How to complete this task >> Repeat exactly the lines beginning at the one that contains "Task: Enable the Static checkbox" and running to the end of the material. Omit the pictures.

====

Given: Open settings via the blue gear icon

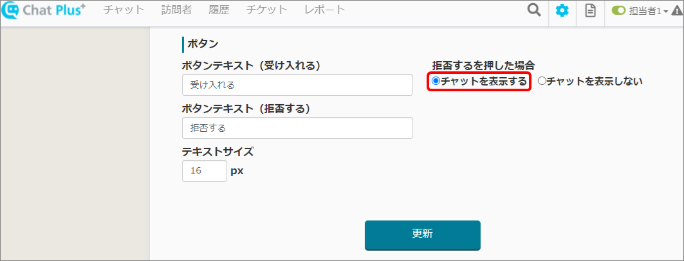Looking at the screenshot, I should point(562,11).
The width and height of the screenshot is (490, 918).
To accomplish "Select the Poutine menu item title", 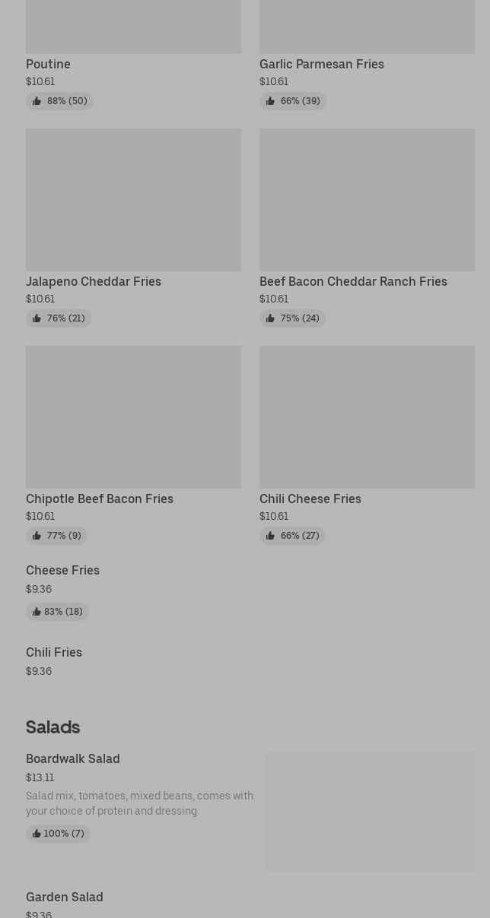I will tap(48, 64).
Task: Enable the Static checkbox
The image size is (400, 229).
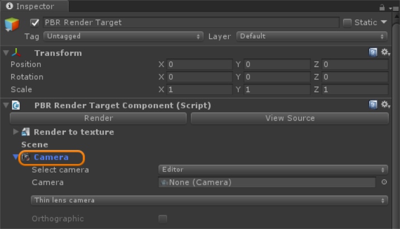Action: (347, 23)
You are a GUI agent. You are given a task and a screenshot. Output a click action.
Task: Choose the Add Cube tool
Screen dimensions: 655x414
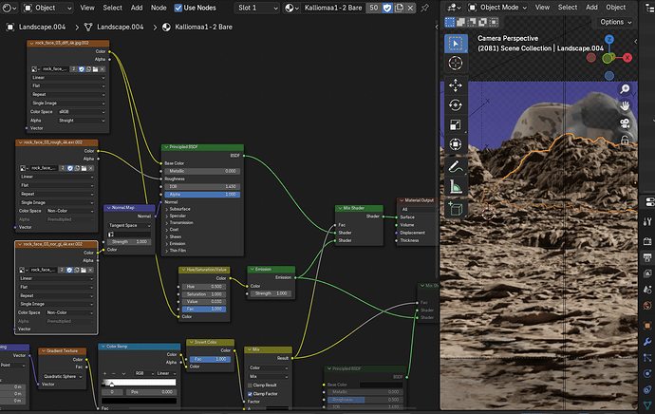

====

Result of this exercise >>
Task: Enable the Static checkbox
The image size is (400, 229).
Action: (347, 23)
You are a GUI agent. You are given a task and a screenshot. Output a click action.
Task: Choose the Add Cube tool
Screen dimensions: 655x414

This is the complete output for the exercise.